With some types of memory devices, the address in which certain data is
stored can be called up by means of parallel data lines in a digital circuit
(we'll discuss this in more detail later in this lesson). With other types
of devices, data is addressed in terms of an actual physical location on the
surface of some type of media (the tracks and sectors of
circular computer disks, for instance). However, some memory devices such as
magnetic tapes have a one-dimensional type of data addressing: if you want
to play your favorite song in the middle of a cassette tape album, you have
to fast-forward to that spot in the tape, arriving at the proper spot by
means of trial-and-error, judging the approximate area by means of a counter
that keeps track of tape position, and/or by the amount of time it takes to
get there from the beginning of the tape. The access of data from a storage
device falls roughly into two categories: random access and
sequential access. Random access means that you can quickly and
precisely address a specific data location within the device, and non-random
simply means that you cannot. A vinyl record platter is an example of a
random-access device: to skip to any song, you just position the stylus arm
at whatever location on the record that you want (compact audio disks so the
same thing, only they do it automatically for you). Cassette tape, on the
other hand, is sequential. You have to wait to go past the other songs in
sequence before you can access or address the song that you want to skip to.

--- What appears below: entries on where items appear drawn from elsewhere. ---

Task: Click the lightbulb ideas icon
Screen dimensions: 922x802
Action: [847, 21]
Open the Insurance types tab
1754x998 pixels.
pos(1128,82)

The process of storing a piece of data to a memory device is called
writing, and the process of retrieving data is called reading.

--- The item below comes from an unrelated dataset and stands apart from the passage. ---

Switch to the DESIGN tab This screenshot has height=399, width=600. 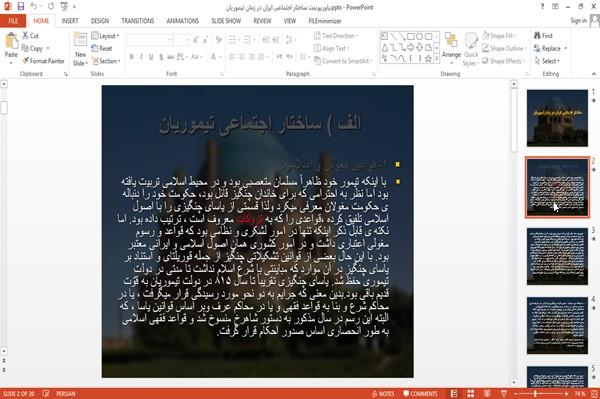(x=100, y=21)
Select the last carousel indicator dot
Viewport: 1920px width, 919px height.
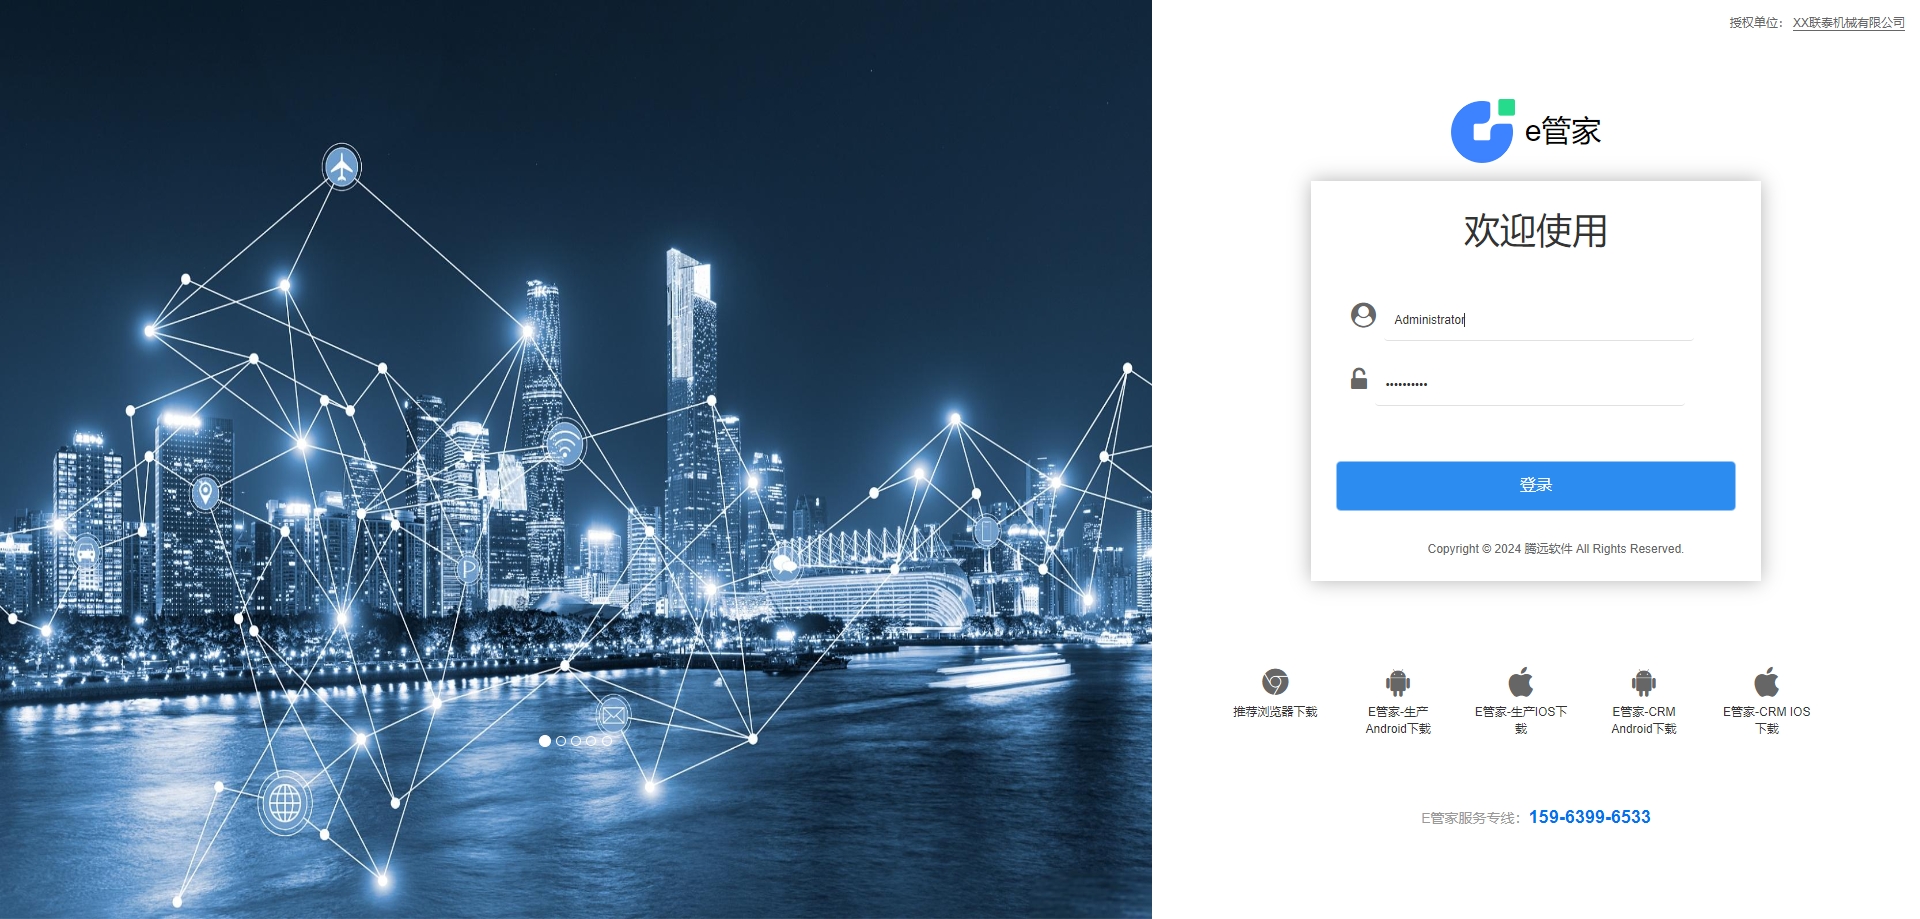[607, 741]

Memory devices allowing both reading and writing are equipped with a way to
distinguish between the two tasks, so that no mistake is made by the user
(writing new information to a device when all you wanted to do is see what
was stored there). Some devices do not allow for the writing of new data,
and are purchased "pre-written" from the manufacturer. Such is the case for
vinyl records and compact audio disks, and this is typically referred to in
the digital world as read-only memory, or ROM. Cassette audio and
video tape, on the other hand, can be re-recorded (re-written) or purchased
blank and recorded fresh by the user. This is often called read-write
memory.
Another distinction to be made for any particular memory technology is
its volatility, or data storage permanence without power. Many electronic
memory devices store binary data by means of circuits that are either
latched in a "high" or "low" state, and this latching effect holds only as
long as electric power is maintained to those circuits. Such memory would be
properly referred to as volatile. Storage media such as magnetized
disk or tape is nonvolatile, because no source of power is needed to
maintain data storage. This is often confusing for new students of computer
technology, because the volatile electronic memory typically used for the
construction of computer devices is commonly and distinctly referred to as
RAM (Random Access Memory). While RAM memory is
typically randomly-accessed, so is virtually every other kind of memory
device in the computer! What "RAM" really refers to is the
volatility of the memory, and not its mode of access. Nonvolatile memory
integrated circuits in personal computers are commonly (and properly)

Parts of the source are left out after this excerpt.